Nick's parents, Stan and Sarah, came down for 2 ½ weeks at the end of January. We explored a bit of the island together and had some nice dinners around town.
So, I'm in Malta. Where is it and what's it like, you ask? It's an island nation consisting of three relatively small islands just south of Sicily. The official languages are Malti (a mix of N. African Arabic, Italian and Sicilian) and English. It joined the EU in 2004 but still has it's own currency, the Maltese Lira, until Jan. 2008. It has some of the oldest ruins in the world. Some temples date back over 5000 years, before Stonehenge. Though small it has played a pivotal role twice over its long history. The first in 1565 when it helped the 500 Knights of St. John defend the island from 40,000 Ottoman Turks. The second time was during WWII when it helped maintain the Allies stronghold location within the middle Mediterranean against the Nazis and Italians. When Malta gained independence in 1964 it was the first time since prehistory that the country had been ruled by the native Maltese and not by outside powers. Many places, especially the area around Valletta, are heavily fortified. Sold fort walls abound. Most buildings on the islands are made from sandstone, a material in abundance here. The island is strongly Catholic, due to the arrival via shipwreck of St. Paul in around 60 AD. Oddly enough he was on his way to being tried as a heretic and only stayed on the island for 9 months or so. Just goes to show that we all have the potential to change the course of history, whether we realize it or not.

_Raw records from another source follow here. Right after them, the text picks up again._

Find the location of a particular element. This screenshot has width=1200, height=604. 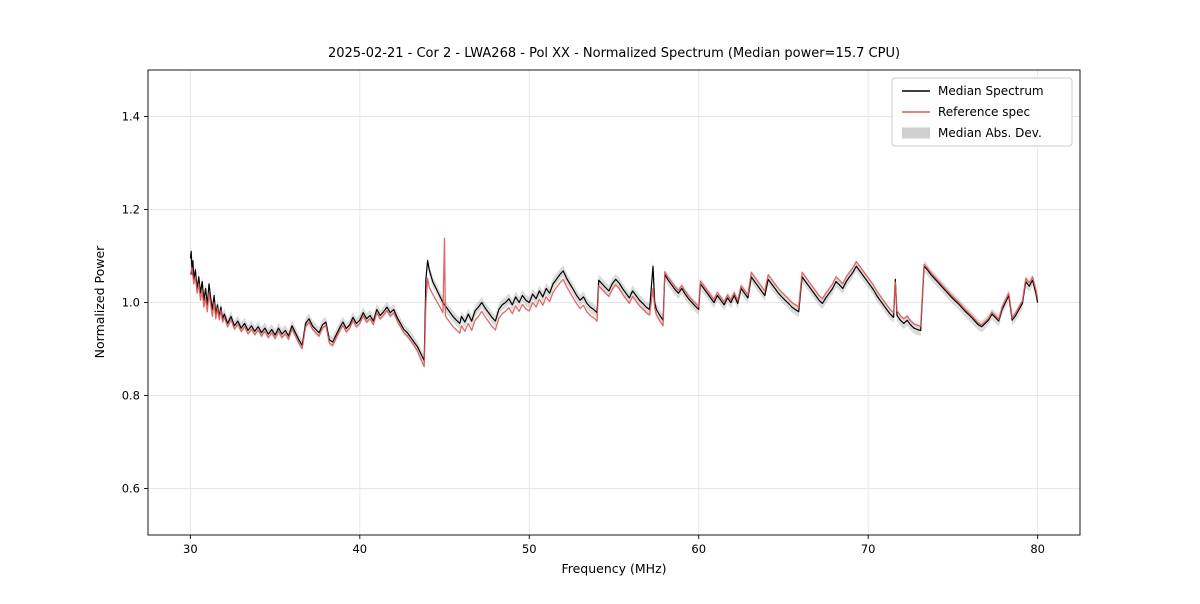

legend-box is located at coordinates (982, 112).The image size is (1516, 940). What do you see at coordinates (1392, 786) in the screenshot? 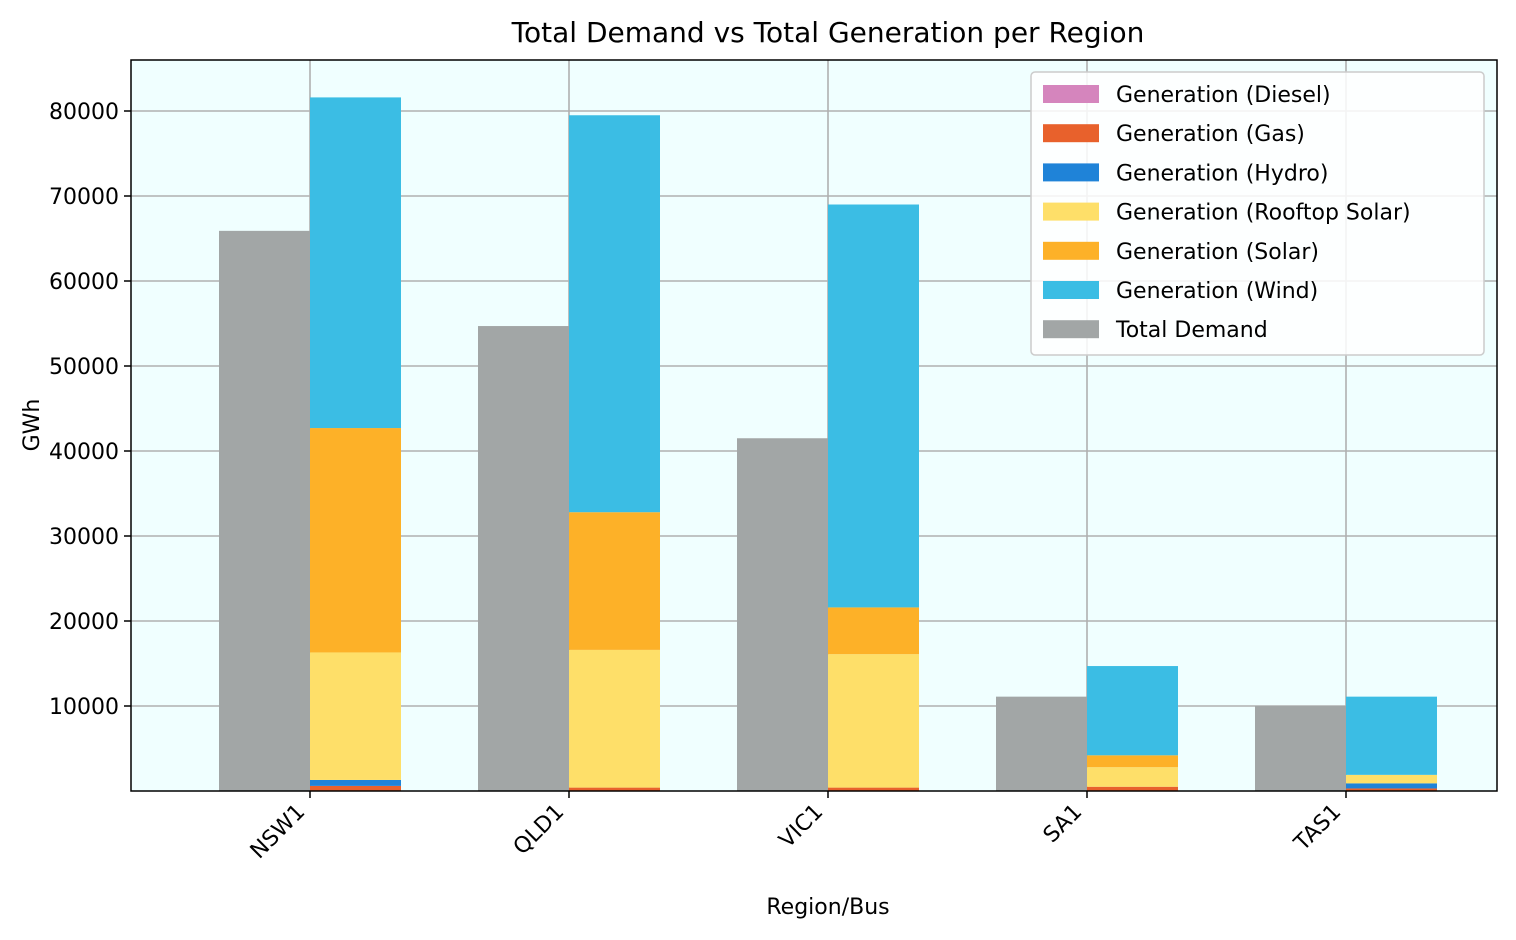
I see `generation-bar-tas1-seg2` at bounding box center [1392, 786].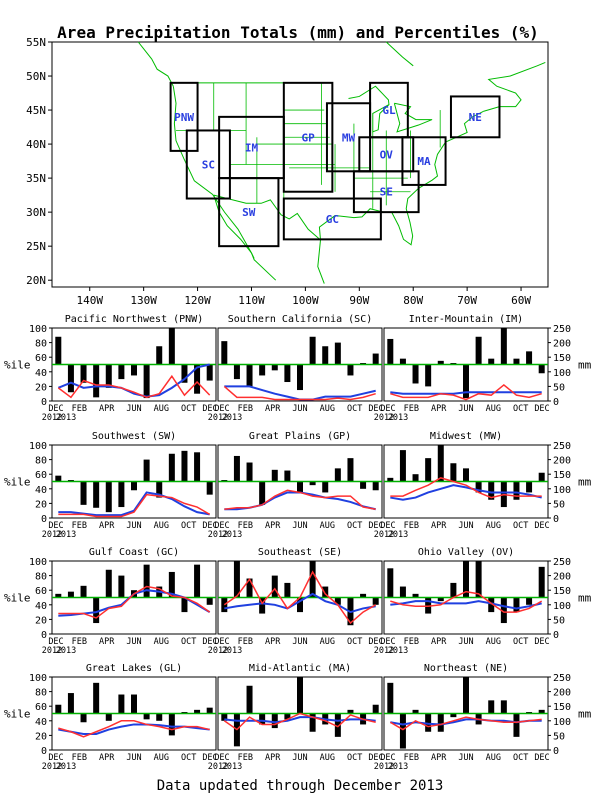  I want to click on region-box-se, so click(386, 192).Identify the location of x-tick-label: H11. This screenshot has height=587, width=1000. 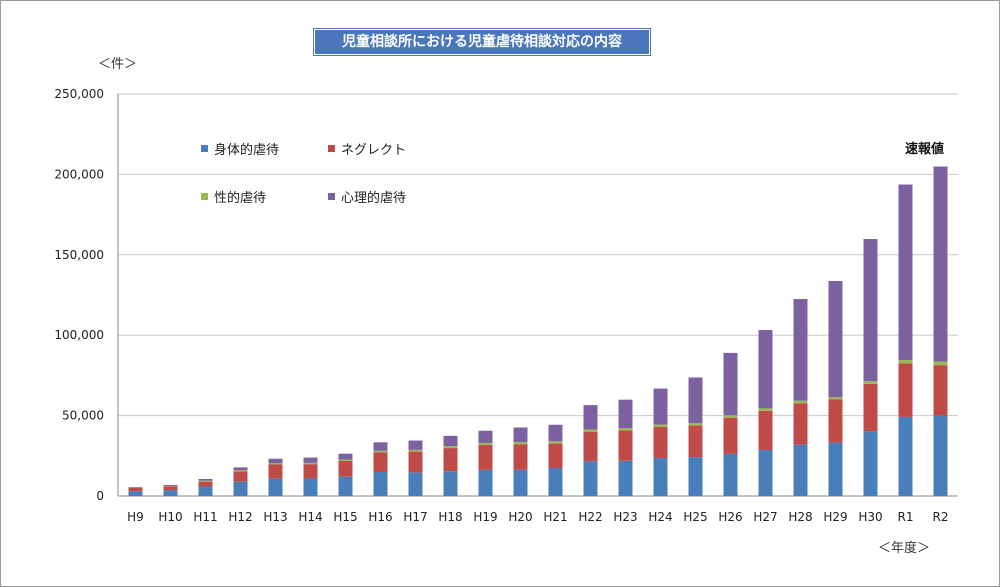
(205, 517). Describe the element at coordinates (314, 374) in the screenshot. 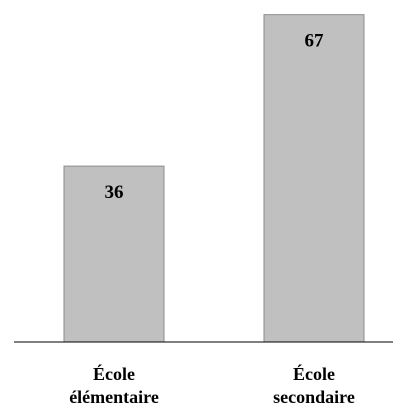

I see `category-label-2-line-1: École` at that location.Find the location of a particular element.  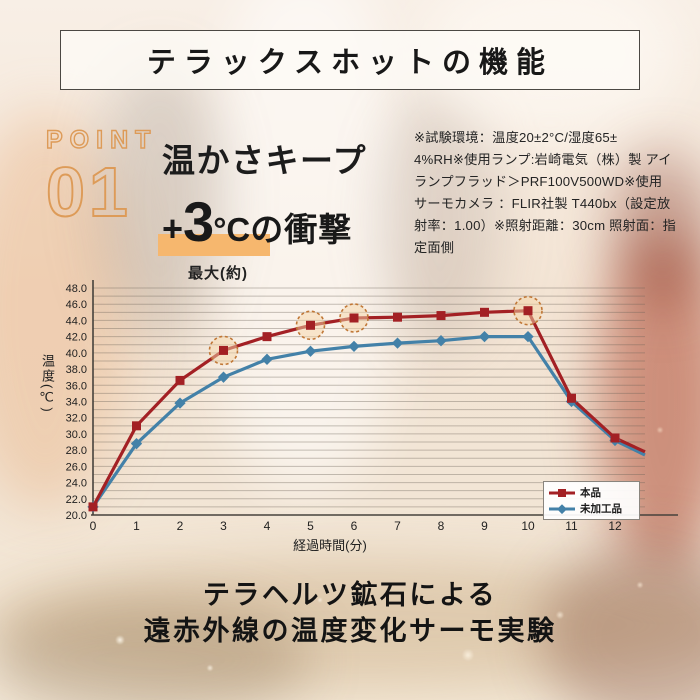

Lucky for me, January in Malta was the warmest it's been in 84 years. It's been mostly sunny, with temperatures generally between 50-68F.
I've been working on writing about my travel experiences and overall it is going well, but it's a long, slow process. In the meantime I have made a few friends and have been taking breaks from time to time to explore the island more.
As for what's next with me, I've decided to leave Malta and the comfort of the boat where I've been living for the past 3 ½ months to venture into Eastern Europe for about a month. Then considering returning to the US around mid-April.